How to Stop Snoring: Tips and Treatments

Snoring affects nearly half of middle-aged men and more than a quarter of middle-aged women. For most people it is an annoyance. For others it signals an underlying health issue. Either way, there are real steps you can take to reduce or eliminate it.

Why Snoring Happens

During sleep, the muscles in your airway relax and the passage narrows. Air has to move faster through a smaller space, and the soft tissues at the top of the airway flutter against each other. That flutter is snoring. Certain physical features make it more likely, including a receding jaw, a deviated septum, or enlarged soft tissues. Obesity, age, alcohol use, and sedatives also increase the risk.

Lifestyle Changes

Most experts recommend starting with lifestyle changes. They are low-risk and often effective.

Sleeping on your side is one of the most reliable fixes for people whose snoring worsens on their back. Back sleeping allows the tongue and jaw to fall backward, narrowing the airway. Switching to side sleeping removes that pressure. Special pillows and positional alarms can help you stay on your side through the night.

Elevating your head can also open the airway. Use a wedge pillow or raise the head of the bed with blocks under the frame. Sleeping with just a taller pillow does not work as well because it allows the neck to bend.

Losing weight is one of the most impactful changes for people with overweight or obesity. Both snoring and obstructive sleep apnea are caused by excess tissue narrowing the airway.

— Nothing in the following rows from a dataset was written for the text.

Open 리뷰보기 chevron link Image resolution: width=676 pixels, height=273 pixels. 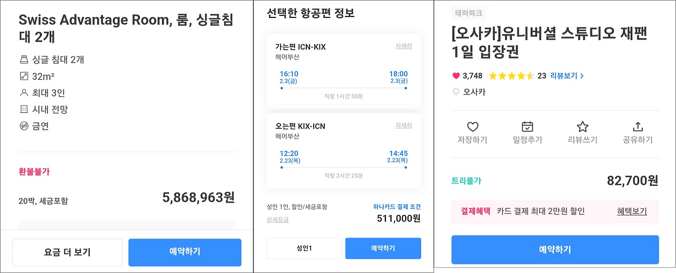pos(567,76)
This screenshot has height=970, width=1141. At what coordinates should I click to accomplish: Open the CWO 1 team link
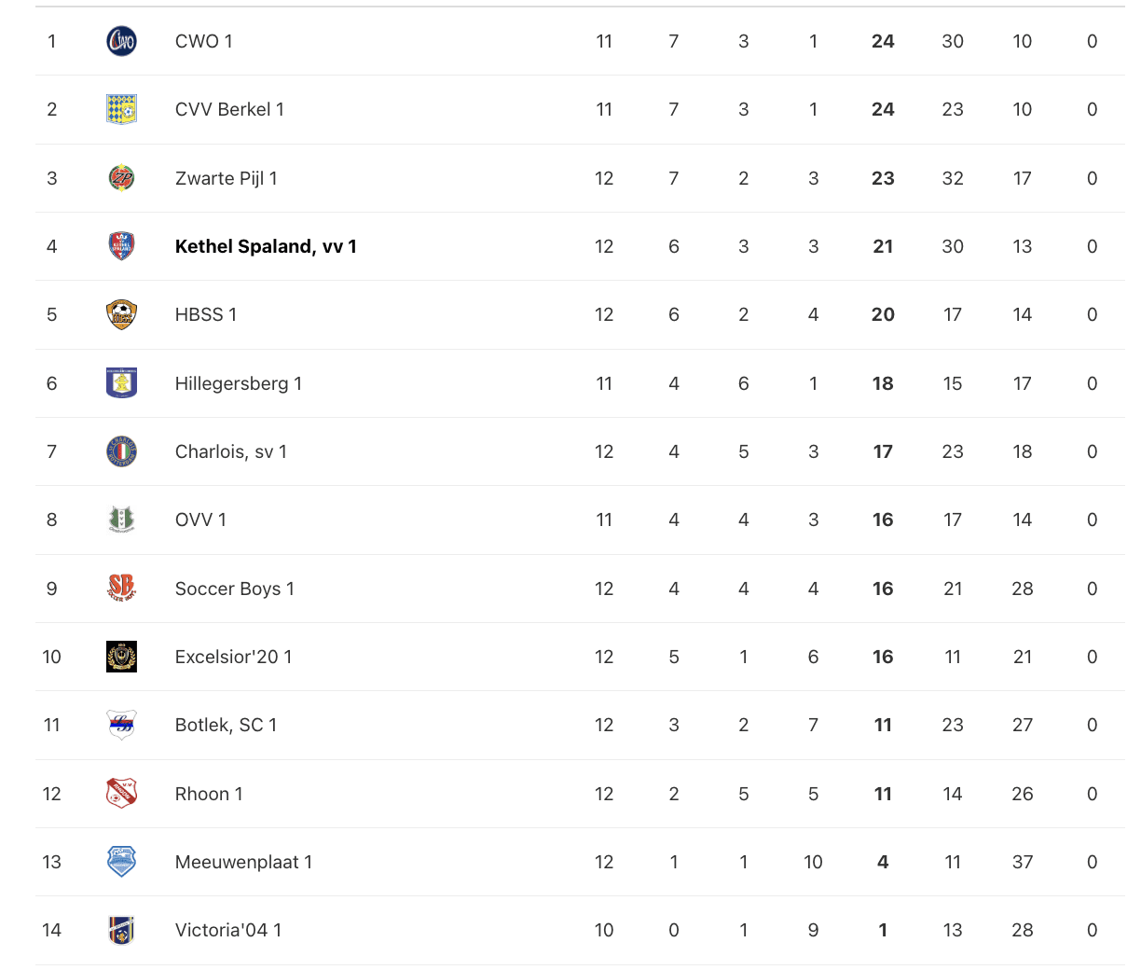pyautogui.click(x=203, y=41)
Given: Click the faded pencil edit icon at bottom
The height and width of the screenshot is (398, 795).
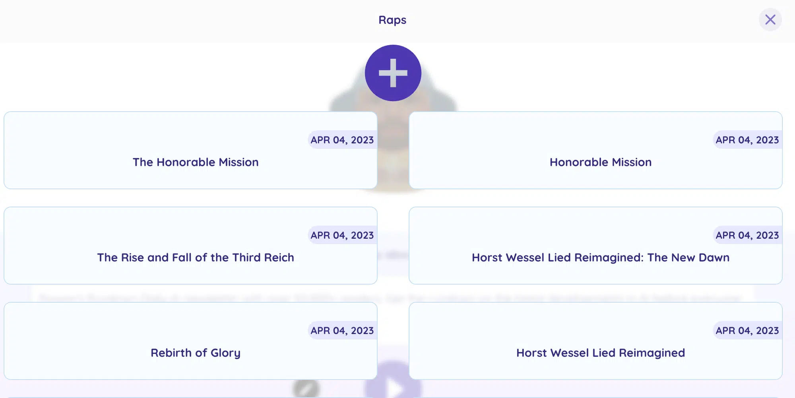Looking at the screenshot, I should pos(306,389).

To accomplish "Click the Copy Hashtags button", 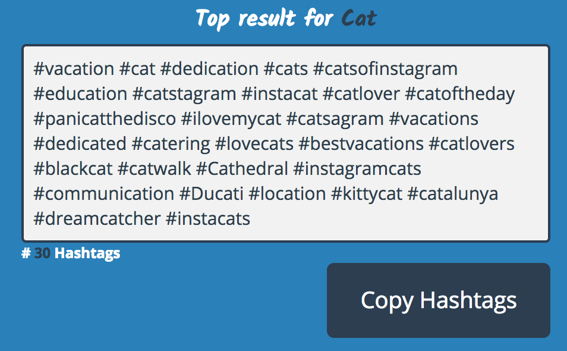I will coord(438,300).
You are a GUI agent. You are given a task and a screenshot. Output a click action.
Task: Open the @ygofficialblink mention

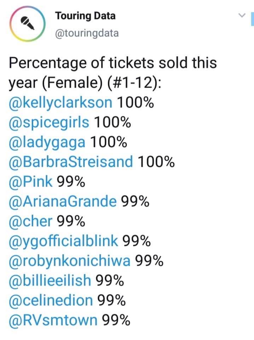63,242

Even modest weight loss can make a difference.

Avoiding alcohol before bed reduces airway muscle relaxation during sleep. Alcohol is dose-related in its effect, so cutting back or moving your last drink earlier in the day both help.

Quitting smoking reduces airway inflammation and is associated with less snoring.

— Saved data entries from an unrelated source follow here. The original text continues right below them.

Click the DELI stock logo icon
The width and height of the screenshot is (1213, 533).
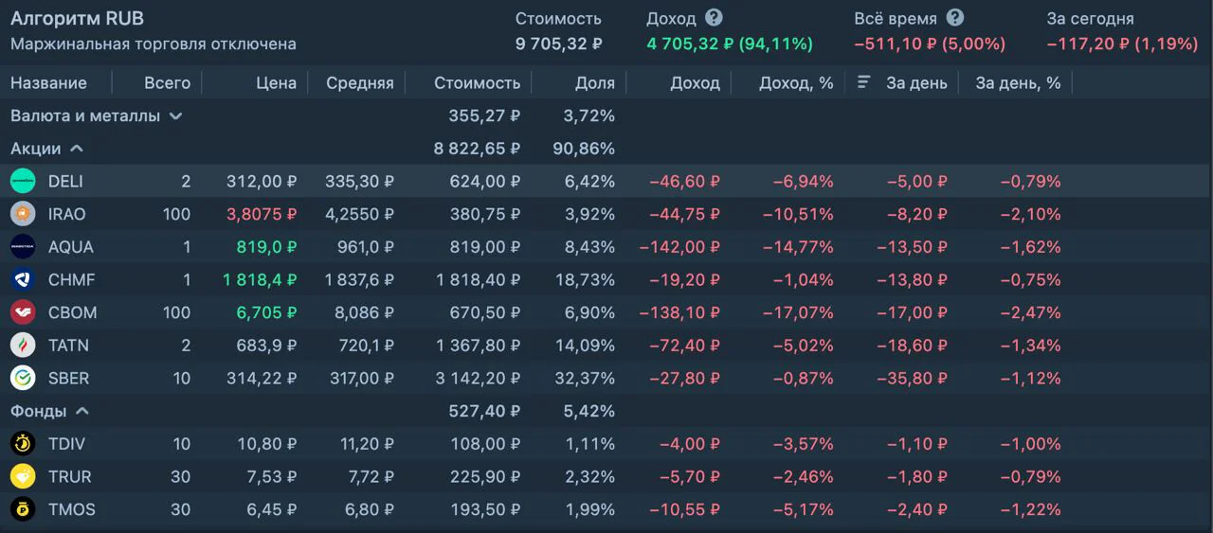(x=23, y=182)
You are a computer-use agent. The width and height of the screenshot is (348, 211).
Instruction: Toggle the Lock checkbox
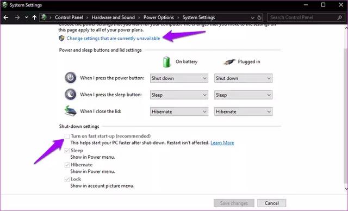[67, 179]
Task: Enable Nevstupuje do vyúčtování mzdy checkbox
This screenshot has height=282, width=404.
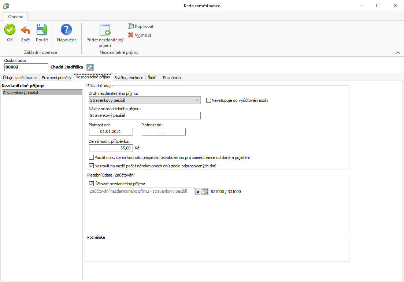Action: [x=209, y=100]
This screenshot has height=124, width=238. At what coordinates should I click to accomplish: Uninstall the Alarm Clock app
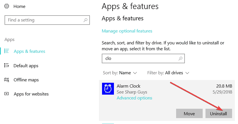(219, 113)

Mouth exercises, also called myofunctional therapy or oropharyngeal exercises, involve repeatedly moving the tongue and throat muscles in ways that strengthen them over time. Research suggests these exercises can reduce snoring volume and frequency.

Nasal and Oral Devices

If lifestyle changes are not enough, several devices can help. Nasal strips stick to the outside of the nose and pull the nasal passages open. Internal nasal dilators work from inside the nostrils. Both are available over the counter and are low-risk.

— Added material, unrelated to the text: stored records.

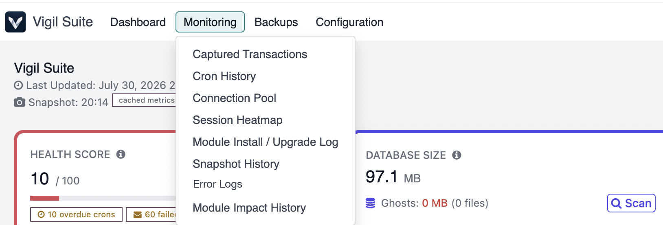Screen dimensions: 663x225
Task: Click the Ghosts database stack icon
Action: coord(370,203)
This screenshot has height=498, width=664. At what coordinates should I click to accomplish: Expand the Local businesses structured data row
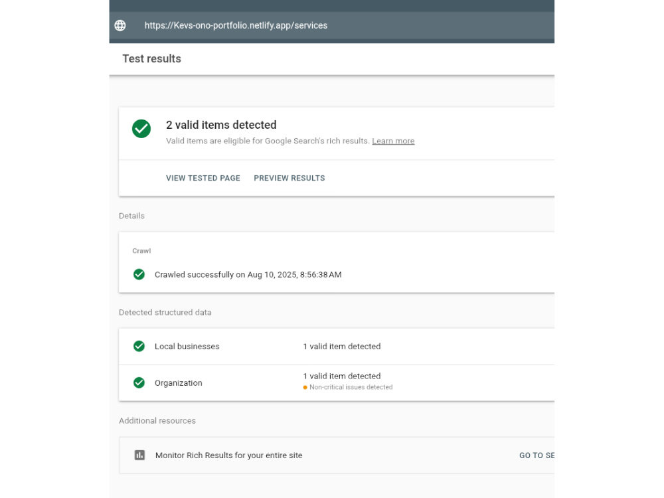tap(337, 347)
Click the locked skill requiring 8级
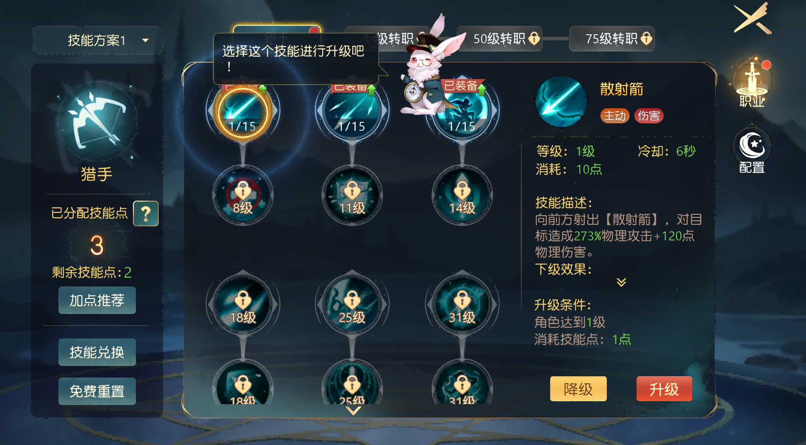Image resolution: width=806 pixels, height=445 pixels. coord(243,195)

Anti-snoring mouthpieces reposition the jaw or tongue to keep the airway open during sleep. Mandibular advancement devices are the most common type. They move the lower jaw slightly forward, which widens the throat and reduces snoring. Tongue retaining devices hold the tongue in place using suction. Both types are more effective when professionally fitted by a dentist.

When to See a Doctor

Snoring that does not respond to lifestyle changes may have an underlying cause. Your doctor will evaluate whether the snoring is linked to obstructive sleep apnea, which involves repeated breathing pauses during the night and carries risks for heart health if untreated. Diagnosis typically involves a sleep study, either at home or in a lab. If sleep apnea is ruled out but snoring persists, surgical options exist, though their long-term effectiveness varies and they are generally considered a last resort.

Key Takeaway: Most snoring can be reduced with sleep position changes, weight loss, and avoiding alcohol before bed. If lifestyle changes do not help, oral devices or a doctor evaluation are the next steps.